Brands, Signs, & Rivets
What makes a good brand?
A brand is not a logo, a theme, a color palette, or slogan. It's more subtle and interesting than that. I think the point was best made by Seth Godin when he framed the following situation in a keynote: Consider the possibility that the Nike corporation decided to open up a hotel. Consider how strange it is that you're not bereft of a mental image of what it would be like. Your version might vary from mine in some way or another, but nonetheless we have a visual concept to leverage. You could imagine the lobby, the quality of the towels, or the proverbial mint on the pillow. However, if Hyatt or Western Inn decided to design and manufacture a sneaker - we're somehow starved of having that blueprint.
According to Seth, that's because Nike is a brand, while Hyatt & Western Inn have a logo.
It's an intriguing frame to consider, in that you could swap the logos of either of these hotels with another hotel's at a similar price point, and few could tell the difference. How come? Well, it's effectively the difference between selling a commodity and providing people with a signifier, or a shorthand for their expectations. What Hyatt and the other hotel chains are missing is something subtle: the value of identity gained by 'making things like this for people like that.' These hotels attempt to appeal to everyone, which is - much like competing on price - fundamentally a race to the bottom.

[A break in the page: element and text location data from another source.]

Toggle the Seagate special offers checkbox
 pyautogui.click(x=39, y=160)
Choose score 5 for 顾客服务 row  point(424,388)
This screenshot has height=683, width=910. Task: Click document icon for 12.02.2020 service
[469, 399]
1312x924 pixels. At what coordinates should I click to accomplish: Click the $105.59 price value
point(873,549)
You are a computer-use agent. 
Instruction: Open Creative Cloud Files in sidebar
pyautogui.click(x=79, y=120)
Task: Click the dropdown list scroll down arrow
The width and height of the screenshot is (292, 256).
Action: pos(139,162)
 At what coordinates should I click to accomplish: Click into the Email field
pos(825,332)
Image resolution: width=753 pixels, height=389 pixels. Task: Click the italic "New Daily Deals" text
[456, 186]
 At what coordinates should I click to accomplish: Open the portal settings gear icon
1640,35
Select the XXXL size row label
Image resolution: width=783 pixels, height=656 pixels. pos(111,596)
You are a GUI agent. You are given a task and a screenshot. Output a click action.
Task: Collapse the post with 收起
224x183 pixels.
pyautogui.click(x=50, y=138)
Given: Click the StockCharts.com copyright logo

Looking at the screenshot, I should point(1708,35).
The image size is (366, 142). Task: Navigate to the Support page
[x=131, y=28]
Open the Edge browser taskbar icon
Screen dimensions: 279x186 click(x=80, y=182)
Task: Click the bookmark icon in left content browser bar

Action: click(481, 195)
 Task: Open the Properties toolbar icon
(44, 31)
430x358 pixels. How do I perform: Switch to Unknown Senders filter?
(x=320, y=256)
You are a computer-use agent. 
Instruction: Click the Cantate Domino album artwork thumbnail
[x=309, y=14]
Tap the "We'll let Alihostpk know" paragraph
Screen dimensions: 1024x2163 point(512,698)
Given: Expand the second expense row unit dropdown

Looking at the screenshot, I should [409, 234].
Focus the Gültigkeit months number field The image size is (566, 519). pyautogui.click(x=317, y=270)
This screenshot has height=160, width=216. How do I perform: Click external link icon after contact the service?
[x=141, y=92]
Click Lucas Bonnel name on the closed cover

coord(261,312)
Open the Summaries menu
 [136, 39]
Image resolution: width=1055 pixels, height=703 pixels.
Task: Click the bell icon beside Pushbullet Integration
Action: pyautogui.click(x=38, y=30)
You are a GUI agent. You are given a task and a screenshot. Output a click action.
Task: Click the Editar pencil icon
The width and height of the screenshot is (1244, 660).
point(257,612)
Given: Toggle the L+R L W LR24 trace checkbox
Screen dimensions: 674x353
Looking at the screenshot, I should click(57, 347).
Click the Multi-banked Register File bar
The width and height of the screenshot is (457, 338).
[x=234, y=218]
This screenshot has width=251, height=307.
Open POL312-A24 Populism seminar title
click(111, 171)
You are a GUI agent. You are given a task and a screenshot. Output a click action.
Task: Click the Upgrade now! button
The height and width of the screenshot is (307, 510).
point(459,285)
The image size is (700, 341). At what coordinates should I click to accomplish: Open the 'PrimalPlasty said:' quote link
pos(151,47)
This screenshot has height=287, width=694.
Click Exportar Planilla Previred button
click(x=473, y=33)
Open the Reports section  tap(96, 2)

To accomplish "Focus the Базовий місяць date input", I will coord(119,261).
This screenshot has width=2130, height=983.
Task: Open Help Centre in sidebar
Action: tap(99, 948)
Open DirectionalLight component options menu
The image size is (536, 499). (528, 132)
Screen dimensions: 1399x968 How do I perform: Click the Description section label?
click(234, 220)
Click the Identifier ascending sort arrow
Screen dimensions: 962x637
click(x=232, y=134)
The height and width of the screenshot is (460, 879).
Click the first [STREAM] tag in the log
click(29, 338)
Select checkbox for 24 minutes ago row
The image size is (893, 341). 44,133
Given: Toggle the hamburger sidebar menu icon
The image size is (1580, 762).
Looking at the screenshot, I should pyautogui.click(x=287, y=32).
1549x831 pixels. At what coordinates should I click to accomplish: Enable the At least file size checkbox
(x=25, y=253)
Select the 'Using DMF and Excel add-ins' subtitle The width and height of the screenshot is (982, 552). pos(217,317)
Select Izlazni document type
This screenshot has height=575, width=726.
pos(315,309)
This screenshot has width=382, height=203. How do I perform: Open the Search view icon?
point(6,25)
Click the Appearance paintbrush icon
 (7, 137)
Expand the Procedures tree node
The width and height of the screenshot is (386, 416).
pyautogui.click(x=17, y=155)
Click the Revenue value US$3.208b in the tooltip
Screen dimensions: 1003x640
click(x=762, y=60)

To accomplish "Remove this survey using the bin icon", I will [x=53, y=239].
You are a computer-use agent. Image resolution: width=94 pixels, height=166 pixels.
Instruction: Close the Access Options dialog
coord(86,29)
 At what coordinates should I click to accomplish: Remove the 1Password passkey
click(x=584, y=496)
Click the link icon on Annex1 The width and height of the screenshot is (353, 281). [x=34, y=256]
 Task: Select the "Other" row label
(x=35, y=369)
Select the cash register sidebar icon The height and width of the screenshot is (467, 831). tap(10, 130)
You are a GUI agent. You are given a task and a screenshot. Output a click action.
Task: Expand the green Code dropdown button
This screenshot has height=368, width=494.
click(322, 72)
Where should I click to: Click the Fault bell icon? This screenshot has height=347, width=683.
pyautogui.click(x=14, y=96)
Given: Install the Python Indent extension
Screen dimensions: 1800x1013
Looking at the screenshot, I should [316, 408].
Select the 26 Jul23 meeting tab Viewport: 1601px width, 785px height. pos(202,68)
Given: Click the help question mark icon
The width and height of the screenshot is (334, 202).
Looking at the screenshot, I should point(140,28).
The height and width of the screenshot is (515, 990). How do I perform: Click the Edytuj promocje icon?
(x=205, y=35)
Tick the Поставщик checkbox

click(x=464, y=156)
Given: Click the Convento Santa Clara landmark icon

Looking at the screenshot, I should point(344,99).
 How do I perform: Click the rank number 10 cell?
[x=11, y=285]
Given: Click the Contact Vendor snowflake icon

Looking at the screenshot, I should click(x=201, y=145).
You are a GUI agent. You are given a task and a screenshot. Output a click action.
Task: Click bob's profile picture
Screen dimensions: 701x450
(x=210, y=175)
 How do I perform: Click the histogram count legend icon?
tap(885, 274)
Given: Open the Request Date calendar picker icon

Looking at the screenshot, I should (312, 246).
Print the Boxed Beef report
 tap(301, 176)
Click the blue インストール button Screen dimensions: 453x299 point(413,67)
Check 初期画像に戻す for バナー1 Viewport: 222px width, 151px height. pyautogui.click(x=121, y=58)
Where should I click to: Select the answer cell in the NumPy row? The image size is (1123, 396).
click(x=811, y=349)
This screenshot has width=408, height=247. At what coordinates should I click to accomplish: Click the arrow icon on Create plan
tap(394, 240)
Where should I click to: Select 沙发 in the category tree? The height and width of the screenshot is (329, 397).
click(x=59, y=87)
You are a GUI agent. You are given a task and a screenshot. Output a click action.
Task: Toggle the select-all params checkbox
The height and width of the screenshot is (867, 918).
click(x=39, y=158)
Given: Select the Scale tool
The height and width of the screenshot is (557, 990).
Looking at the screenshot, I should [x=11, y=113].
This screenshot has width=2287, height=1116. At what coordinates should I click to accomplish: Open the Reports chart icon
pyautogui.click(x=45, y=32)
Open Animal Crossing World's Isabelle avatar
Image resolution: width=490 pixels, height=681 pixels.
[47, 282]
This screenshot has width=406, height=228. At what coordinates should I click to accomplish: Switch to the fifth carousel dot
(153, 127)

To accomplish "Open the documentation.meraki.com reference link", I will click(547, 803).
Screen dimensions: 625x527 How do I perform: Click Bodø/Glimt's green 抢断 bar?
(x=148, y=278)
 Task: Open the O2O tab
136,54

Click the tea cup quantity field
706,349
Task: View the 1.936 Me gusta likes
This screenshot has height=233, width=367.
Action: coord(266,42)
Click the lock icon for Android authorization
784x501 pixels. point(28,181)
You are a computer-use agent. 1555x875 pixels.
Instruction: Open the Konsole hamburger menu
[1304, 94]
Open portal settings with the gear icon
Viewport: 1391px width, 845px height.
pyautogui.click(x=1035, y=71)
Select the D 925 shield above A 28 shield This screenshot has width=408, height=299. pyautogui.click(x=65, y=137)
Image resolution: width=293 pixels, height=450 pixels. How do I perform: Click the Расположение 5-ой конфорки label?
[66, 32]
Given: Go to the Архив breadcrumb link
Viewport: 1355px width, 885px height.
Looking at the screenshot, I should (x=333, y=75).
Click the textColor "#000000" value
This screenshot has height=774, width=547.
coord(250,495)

Consider another example from history, namely: the Soviet rivet debacle. During the 20th century, the Soviet Union was a powerhouse of industrial manufacturing. Several companies manufactured rivets for the military, but none were branded. Indeed, branding and advertising were forbidden across the Union and its satellite states. This was inspired from the orthodoxy of Marxist-Leninist thinking.
This went on for years, and the consequences weren't realized until some manufacturers decided to lower the quality of the rivets they made in order to cut down costs, and ramp up volume. The rivets came from various production lines, were shipped to huge distribution warehouses, and blended together into unmarked boxes. As you can probably guess by now: a few of their ships sank due to the compromised quality of some rivets, and the centralized system fueled a situation where manufacturers were effectively anonymous to military officials. Nobody could pin down where the bad rivets came from.
The solution? Companies were 'instructed' to put their names on the boxes, forced to have 'skin in the game.'
This is the essence of branding: that you keep the promises you make, that people and the societies they belong to have expectations of you, that you don't cut the product to 'win one over' on this or that person. To put it simply: a brand signifies the presence of quality, the relationship of the company to consumers, and the shared vision that guides the exchange.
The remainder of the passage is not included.